13 de abr. de 2012

Família

     Simplício vive com sua tia, irmão e prima. Religiosa determinada tia Domingas o consolava sempre que o via amargurando-se da vida. Suas consolações eram sempre de acordo com as duas idéias religiosas. Para ela a miopia física é um imenso beneficio da providência,  porque assim Simplício não se expõe as tentações do diabo, que ataca o pecador pelos olhos.  Devido a linha de pensamentos da tia Domingas, Simplício se nega a dizer  amém as consolações da tia: seria capaz que ela pedisse a Deus pela completa bem-aventurança do sobrinho, o tornando surdo, mudo e paralítico. Afim de não ter meios de cair nas tentações.
     Seu irmão, mano Américo, é descrito como homem bondoso e de alma santa, que presta o favor de administrar os negócios e finanças de Simplício. Sem jamais reclamar desse fardo:

 “- Inocente  Simplício! Não serei tão egoísta que te abandone às ciladas dos homens sem consciência, que devorariam a tua fortuna. A minha dedicação é na verdade pesada; mas é um dever e Deus a abençoa.”

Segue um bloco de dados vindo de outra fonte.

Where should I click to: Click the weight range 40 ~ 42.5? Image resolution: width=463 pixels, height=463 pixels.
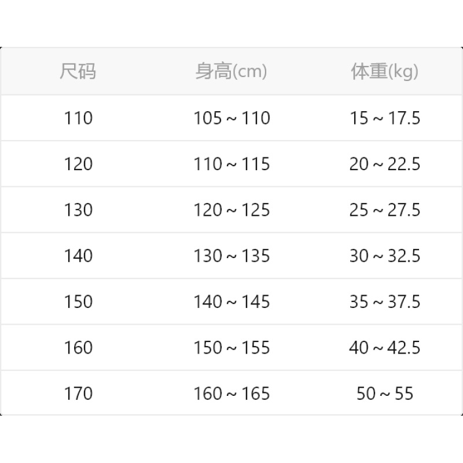click(385, 348)
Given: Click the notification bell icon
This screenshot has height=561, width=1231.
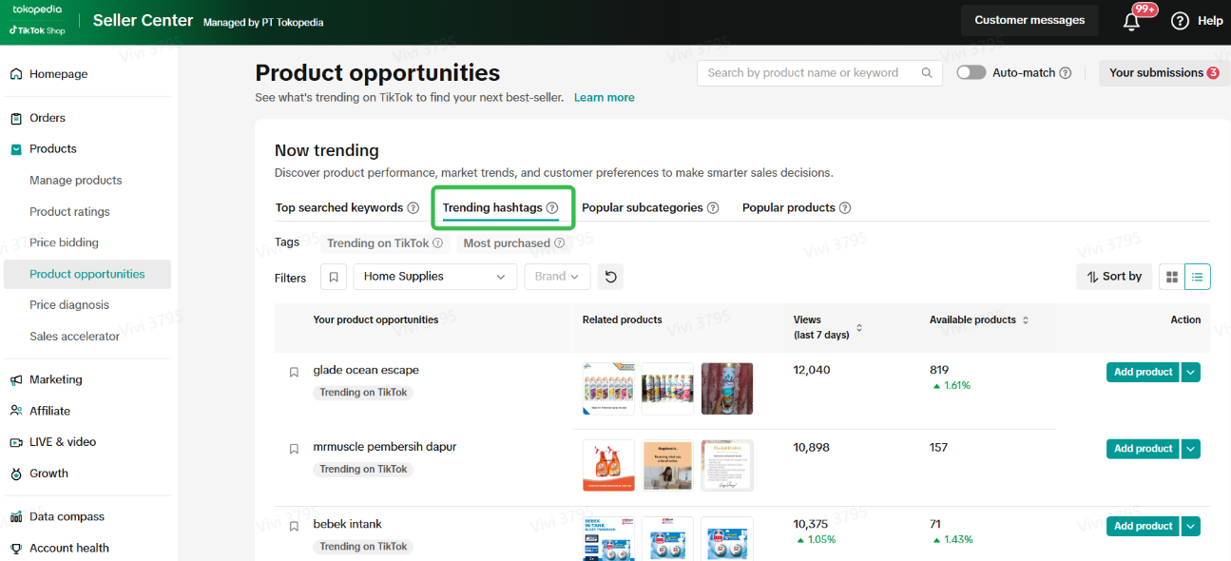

     A prima Anica tem o apólogo como seu capricho, consegue facilmente agradar Simplício. Um dia quando ambos caminhavam pelo jardim a prima colheu duas flores, uma rosa de Alexandria, e uma angélica, e as deu para que Simplício as reconhecesse, para isso ele as ergueu muito próximo ao olhos e acabou espetado no nariz pela rosa:

 “- Repara no que te ensina a rosa, e compreende quanto te pode aproveitar a miopia: as flores que jamais almejas distinguir e admirar não são as do nosso jardim, são as que enfeitam e enchem de magia os salões da sociedade, que não freqüentas, são as jovens formosas com que sonhas em sonhos doidos de amor ainda mais doidos; essas porém assemelham-se à rosa de Alexandria, têm espinhos que te despedaçariam o coração.”